GDS is the newest addition to the GPUDirect family. Like GPUDirect peer to peer (https://developer.nvidia.com/gpudirect) that enables a direct memory access (DMA) path between the memory of two graphics processing units (GPUs) and GPUDirect RDMA that enables a direct DMA path to a network interface card (NIC), GDS enables a direct DMA data path between GPU memory and storage, thus avoiding a bounce buffer through the CPU. This direct path can increase system bandwidth while decreasing latency and utilization load on the CPU and GPU (refer to Figure 1). Some people define a supercomputer as a machine that turns a compute-bound problem into an IO-bound problem. GDS helps relieve the IO bottleneck to create more balanced systems.

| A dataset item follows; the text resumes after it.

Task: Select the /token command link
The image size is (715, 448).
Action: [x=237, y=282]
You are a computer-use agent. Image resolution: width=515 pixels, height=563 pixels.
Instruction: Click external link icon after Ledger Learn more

The GDS feature is exposed using cuFile APIs that are being added to NVIDIA CUDA®. It is delivered via a separate package, which is initially separated into a user-level library, libcufile.so, and a kernel driver,nvidia-fs.ko. The user-level library will be integrated into the CUDA user-level runtime. The kernel driver, which is initially delivered and installed separately, will be installed with the NVIDIA driver once integrated. Refer to the following guides for more information about GDS:

To learn more about GDS, refer to the following posts:

This section provides information about issues you might face during a data transfer for GDS and storage.

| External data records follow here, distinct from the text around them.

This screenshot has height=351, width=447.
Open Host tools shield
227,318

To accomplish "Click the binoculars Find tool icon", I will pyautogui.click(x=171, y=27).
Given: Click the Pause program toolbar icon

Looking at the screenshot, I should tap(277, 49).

The data movement between GPU memory and storage is set up and managed using system software drivers that execute on the CPU. We refer to this as the control path. Data movement may be managed by any of the three agents listed.

  • The GPU and its DMA engine. The GPU’s DMA engine is programmed by the CPU. Third-party devices do not generally expose their memory to be directly addressed by another DMA engine. Therefore, the GPU’s DMA engine can only copy to and from CPU memory, implying a bounce buffer in CPU memory.
  • The CPU doing loads and stores. CPUs generally cannot copy directly between two other devices. So, it needs to use an intermediate bounce buffer in CPU memory.
  • A DMA engine near storage, for example, in an NVMe drive, NIC, or storage controller such as a RAID card. The GPU PCIe Base Address Register (BAR) addresses can be exposed to other DMA engines. GPUDirect RDMA, for example, exposes these to the DMA engine in the NIC, via the NIC’s driver. NIC drivers from Mellanox and others support this. However, when the endpoint is in file system storage, the operating system gets involved. Unfortunately, today’s OSes do not support passing a GPU PCIe BAR address down through the file system.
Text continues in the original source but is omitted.